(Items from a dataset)
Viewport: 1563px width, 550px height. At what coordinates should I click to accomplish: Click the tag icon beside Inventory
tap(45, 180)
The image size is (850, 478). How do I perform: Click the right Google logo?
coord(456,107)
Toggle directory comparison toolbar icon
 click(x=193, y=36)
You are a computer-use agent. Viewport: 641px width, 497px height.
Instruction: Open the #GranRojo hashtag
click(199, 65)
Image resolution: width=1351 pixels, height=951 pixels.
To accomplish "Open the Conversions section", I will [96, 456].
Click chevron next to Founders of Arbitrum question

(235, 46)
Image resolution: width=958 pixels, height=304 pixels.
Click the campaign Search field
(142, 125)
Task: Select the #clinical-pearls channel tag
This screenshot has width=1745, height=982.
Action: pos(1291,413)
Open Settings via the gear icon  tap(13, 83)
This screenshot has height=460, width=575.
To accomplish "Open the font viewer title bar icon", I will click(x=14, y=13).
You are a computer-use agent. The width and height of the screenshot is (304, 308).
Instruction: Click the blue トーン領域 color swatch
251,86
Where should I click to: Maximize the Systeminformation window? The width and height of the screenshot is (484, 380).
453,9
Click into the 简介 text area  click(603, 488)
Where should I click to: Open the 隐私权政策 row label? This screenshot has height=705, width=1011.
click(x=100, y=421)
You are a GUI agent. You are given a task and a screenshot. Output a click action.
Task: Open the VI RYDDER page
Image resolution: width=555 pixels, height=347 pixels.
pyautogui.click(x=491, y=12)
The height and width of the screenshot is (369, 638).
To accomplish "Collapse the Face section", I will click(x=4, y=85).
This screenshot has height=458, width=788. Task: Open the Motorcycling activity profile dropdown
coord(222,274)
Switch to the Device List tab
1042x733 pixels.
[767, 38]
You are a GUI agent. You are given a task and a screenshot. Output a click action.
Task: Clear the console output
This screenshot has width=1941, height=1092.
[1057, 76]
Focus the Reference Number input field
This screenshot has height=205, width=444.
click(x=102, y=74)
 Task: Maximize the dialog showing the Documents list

→ **Task goal**:
Substitute "Screen resolution" for every occurrence of "Image resolution" in all the data above, and reproduce everything else unchanged.

→ **Complete answer**:
Viewport: 1563px width, 550px height. At what coordinates should I click to accomplish: Click the tag icon beside Inventory
tap(45, 180)
The image size is (850, 478). How do I perform: Click the right Google logo?
coord(456,107)
Toggle directory comparison toolbar icon
 click(x=193, y=36)
You are a computer-use agent. Viewport: 641px width, 497px height.
Instruction: Open the #GranRojo hashtag
click(199, 65)
Screen resolution: width=1351 pixels, height=951 pixels.
To accomplish "Open the Conversions section", I will [96, 456].
Click chevron next to Founders of Arbitrum question

(235, 46)
Screen resolution: width=958 pixels, height=304 pixels.
Click the campaign Search field
(142, 125)
Task: Select the #clinical-pearls channel tag
This screenshot has width=1745, height=982.
Action: pos(1291,413)
Open Settings via the gear icon  tap(13, 83)
This screenshot has height=460, width=575.
To accomplish "Open the font viewer title bar icon", I will click(x=14, y=13).
You are a computer-use agent. The width and height of the screenshot is (304, 308).
Instruction: Click the blue トーン領域 color swatch
251,86
Where should I click to: Maximize the Systeminformation window? The width and height of the screenshot is (484, 380).
453,9
Click into the 简介 text area  click(603, 488)
Where should I click to: Open the 隐私权政策 row label? This screenshot has height=705, width=1011.
click(x=100, y=421)
You are a GUI agent. You are given a task and a screenshot. Output a click action.
Task: Open the VI RYDDER page
Screen resolution: width=555 pixels, height=347 pixels.
pyautogui.click(x=491, y=12)
The height and width of the screenshot is (369, 638).
To accomplish "Collapse the Face section", I will click(x=4, y=85).
This screenshot has height=458, width=788. Task: Open the Motorcycling activity profile dropdown
coord(222,274)
Switch to the Device List tab
1042x733 pixels.
[767, 38]
You are a GUI agent. You are given a task and a screenshot. Output a click action.
Task: Clear the console output
This screenshot has width=1941, height=1092.
[1057, 76]
Focus the Reference Number input field
This screenshot has height=205, width=444.
click(x=102, y=74)
 Task: Maximize the dialog showing the Documents list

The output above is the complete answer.